If you're working on a network, WordSmith will be s-l-o-w if it has to read and write results across the network. It's much faster to do your work locally on a C:\ or D:\ drive and then copy any useful results over to network storage later if required.

 

and generally

 

To make a word-list on 4.2 million words used to take about 20 minutes on a 1993 vintage 486-33 with 8Mb of RAM. The sorting procedure at the end of the processing took about 30 seconds. A 200Mz Pentium with 64MB of RAM handled over 1.7 million words per minute. On a 100Mz Pentium with 32Mb of RAM this whole process took about 3 and a half minutes, working at over a million words a minute.
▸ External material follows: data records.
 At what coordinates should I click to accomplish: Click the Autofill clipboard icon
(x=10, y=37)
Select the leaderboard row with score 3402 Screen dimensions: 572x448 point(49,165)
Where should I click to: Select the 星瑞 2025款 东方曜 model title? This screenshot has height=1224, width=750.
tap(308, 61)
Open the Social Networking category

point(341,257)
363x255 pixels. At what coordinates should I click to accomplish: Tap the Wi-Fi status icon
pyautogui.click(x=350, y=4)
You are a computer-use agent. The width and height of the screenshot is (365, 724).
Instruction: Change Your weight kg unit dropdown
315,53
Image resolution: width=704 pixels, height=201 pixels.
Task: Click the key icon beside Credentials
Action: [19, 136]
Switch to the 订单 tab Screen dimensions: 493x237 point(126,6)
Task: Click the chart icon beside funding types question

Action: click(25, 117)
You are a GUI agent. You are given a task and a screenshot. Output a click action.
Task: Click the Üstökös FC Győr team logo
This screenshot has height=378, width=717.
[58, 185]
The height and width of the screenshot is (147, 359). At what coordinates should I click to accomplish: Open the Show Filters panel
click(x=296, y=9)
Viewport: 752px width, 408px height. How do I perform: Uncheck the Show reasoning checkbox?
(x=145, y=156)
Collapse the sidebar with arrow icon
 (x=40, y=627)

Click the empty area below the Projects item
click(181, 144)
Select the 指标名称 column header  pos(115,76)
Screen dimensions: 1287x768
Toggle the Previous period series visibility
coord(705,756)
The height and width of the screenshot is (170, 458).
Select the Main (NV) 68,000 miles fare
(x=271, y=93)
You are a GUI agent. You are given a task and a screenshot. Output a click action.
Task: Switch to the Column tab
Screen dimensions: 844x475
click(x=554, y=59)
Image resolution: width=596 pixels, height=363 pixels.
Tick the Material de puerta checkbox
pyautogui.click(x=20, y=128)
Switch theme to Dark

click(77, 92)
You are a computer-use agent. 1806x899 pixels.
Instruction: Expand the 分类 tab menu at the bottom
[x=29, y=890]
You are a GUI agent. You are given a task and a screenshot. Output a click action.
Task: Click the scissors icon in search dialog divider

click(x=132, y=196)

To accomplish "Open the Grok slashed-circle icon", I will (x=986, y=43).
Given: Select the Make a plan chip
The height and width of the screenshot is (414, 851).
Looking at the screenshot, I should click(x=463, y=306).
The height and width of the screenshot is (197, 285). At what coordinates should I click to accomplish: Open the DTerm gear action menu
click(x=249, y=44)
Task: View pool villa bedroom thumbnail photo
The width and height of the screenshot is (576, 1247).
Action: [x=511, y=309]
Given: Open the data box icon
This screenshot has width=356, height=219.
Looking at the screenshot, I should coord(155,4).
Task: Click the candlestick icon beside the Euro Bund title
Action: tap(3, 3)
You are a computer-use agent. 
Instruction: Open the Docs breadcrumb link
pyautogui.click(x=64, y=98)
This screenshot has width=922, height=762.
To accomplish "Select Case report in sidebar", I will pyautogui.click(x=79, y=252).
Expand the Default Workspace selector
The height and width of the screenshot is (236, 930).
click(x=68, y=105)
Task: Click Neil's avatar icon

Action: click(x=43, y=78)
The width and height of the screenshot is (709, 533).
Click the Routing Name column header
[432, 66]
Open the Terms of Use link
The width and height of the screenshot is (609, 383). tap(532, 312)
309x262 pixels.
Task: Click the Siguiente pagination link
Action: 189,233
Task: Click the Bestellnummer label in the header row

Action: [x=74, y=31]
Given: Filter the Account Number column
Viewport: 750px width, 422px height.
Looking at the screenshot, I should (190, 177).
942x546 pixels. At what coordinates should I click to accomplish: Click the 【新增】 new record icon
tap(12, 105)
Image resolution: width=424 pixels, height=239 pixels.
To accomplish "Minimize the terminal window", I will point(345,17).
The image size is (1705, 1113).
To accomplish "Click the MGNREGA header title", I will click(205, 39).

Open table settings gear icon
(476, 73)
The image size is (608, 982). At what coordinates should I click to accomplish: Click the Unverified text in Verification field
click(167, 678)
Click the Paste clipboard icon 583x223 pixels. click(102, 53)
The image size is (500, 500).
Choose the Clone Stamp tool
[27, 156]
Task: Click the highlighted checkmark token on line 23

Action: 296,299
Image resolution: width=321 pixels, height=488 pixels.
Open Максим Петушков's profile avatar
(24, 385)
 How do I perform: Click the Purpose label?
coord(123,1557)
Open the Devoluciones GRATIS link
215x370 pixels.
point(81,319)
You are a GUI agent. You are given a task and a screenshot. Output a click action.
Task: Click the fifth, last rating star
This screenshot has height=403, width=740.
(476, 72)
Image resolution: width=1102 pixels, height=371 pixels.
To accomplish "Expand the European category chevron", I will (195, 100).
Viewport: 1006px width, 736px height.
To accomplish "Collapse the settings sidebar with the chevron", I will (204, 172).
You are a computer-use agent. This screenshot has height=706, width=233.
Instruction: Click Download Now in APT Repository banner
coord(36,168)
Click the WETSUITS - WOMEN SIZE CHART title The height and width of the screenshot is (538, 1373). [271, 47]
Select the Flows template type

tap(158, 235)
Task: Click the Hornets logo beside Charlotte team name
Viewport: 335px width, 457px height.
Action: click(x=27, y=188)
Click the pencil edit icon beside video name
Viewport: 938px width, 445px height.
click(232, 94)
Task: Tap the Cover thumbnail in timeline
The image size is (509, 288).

When concordancing, tests on the same Pentium 100, using one 55MB text file of 9.3 million words, and a quad-speed CD-ROM drive, showed

search-word        source        speed        

quickly        CD-ROM        6 million words per minute        

quickly        hard disk        12 million wpm        

the        CD-ROM        900,000 wpm        

the        hard disk        1 million wpm        

thez        CD-ROM        6 million wpm        

thez        hard disk        16 million wpm        

 

Tests using a set of text files ranging from 20K down to 4K, using quickly as the search-word, gave speeds of 2 million wpm rising with the longer files to 4 million wpm. Making a word list on the same set of files gave an average speed of 800,000 wpm. On the 55MB text file the speed was around 1.35 million wpm.

These data suggest that factors which slow concordancing down are, in order, word rarity (the was much slower than quickly or the non-existent thez), text file size (very small files of only 500 words or so (3K) will be processed about three times as slowly as big ones) and disk speed (the outdated quad speed CD-ROM being roughly half the speed of the 12ms hard disk). When Concord finds a word it has to store the concordance line and collocates and show it (so that you can decide to suspend any further processing if you don't like the results or have enough already). This is a major factor slowing down the processing. Second, reading a file calls on the computer's file management system, which is quite slow in loading it, in comparison with Concord actually searching through it. Third, disk speeds are quite varied, floppy disks being much the worst for speed.

If processing seems excessively slow, close down as many programs as possible and run WordSmith Tools again. Or install more RAM. Get advice about setting Windows to run efficiently (virtual memory, disk caches, etc.) Use a large fast hard drive.

You can run other software while the programs are computing, but they will take up a lot of the processor's time. Shoot-em-up games may run too jerkily, but printing a document at the same time should be fine.